Streaming
This content is for v0.9.2. Switch to the latest version for up-to-date documentation.
Overview
Section titled “Overview”Streaming lets your application receive partial model output as it is produced. Use it for chat UIs, long-running responses, progress reporting, and command-line tools that should show output immediately instead of waiting for the final message.
Most LLM providers support token-by-token streaming. Deterministic providers such as CLIPS and Z3 may emit a single result chunk or a small number of status updates, depending on the operation.
When to Use Streaming
Section titled “When to Use Streaming”| Use streaming when | Use a regular call when |
|---|---|
| Users should see output immediately | You need one complete JSON response |
| Responses may be long | Responses are small and predictable |
| You want progress or partial results | You need simpler error handling |
| You are building CLI or chat interfaces | You are running batch jobs |
use futures::StreamExt;use nxuskit::{completion_stream, NxuskitError};
#[tokio::main]async fn main() -> Result<(), NxuskitError> { let mut stream = completion_stream("gpt-4o", "Count from one to five.").await?;
while let Some(chunk) = stream.next().await { print!("{}", chunk?); }
Ok(())}nxuskit-cli chat \ --provider openai \ --model gpt-4o \ --stream \ "Explain streaming responses in one paragraph."For machine-readable output, use the Level 1 call command with JSONL:
echo '{"provider":"openai","model":"gpt-4o","prompt":"Count to five."}' \ | nxuskit-cli call --input - --format jsonl --streamStream Events
Section titled “Stream Events”Streaming APIs generally emit:
- Content chunks — Partial text or structured deltas.
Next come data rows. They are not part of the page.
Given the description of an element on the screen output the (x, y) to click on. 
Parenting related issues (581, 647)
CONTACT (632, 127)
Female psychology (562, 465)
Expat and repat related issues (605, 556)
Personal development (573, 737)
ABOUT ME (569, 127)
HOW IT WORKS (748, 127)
- Metadata — Provider, model, token usage, timing, or trace information when available.
- Completion — Final status, finish reason, or terminal error.
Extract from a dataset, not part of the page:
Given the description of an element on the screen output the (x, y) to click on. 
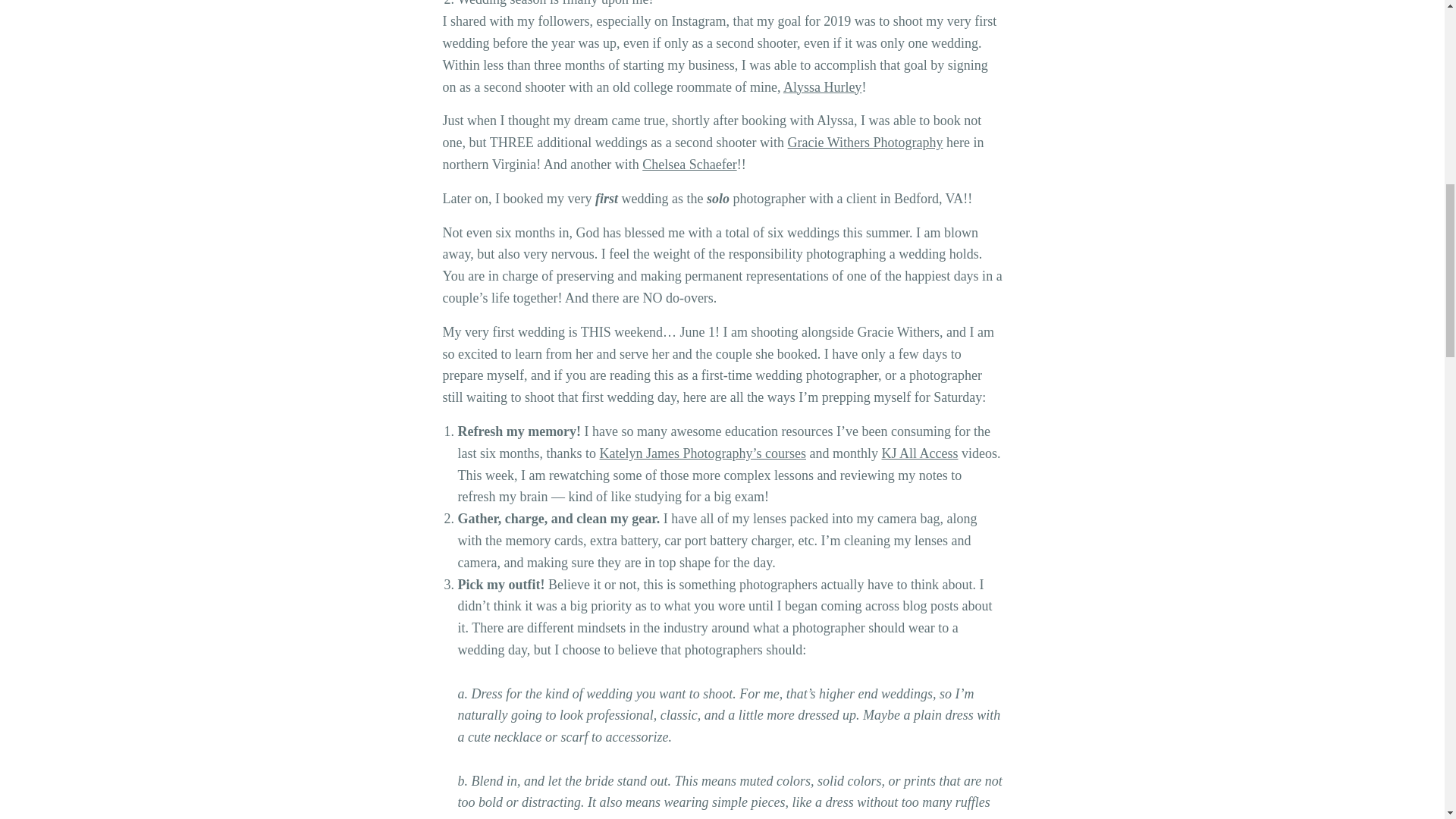
Alyssa Hurley (822, 87)
Gracie Withers Photography (865, 142)
Chelsea Schaefer (689, 164)
KJ All Access (919, 453)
The exact fields vary by provider. Code that handles multiple providers should append content chunks as they arrive and treat metadata as optional.
Error Handling
Section titled “Error Handling”Handle errors in the stream loop, not only at stream creation time. A provider can accept a request and still fail later because of rate limits, network interruptions, token limits, or a cancelled operation.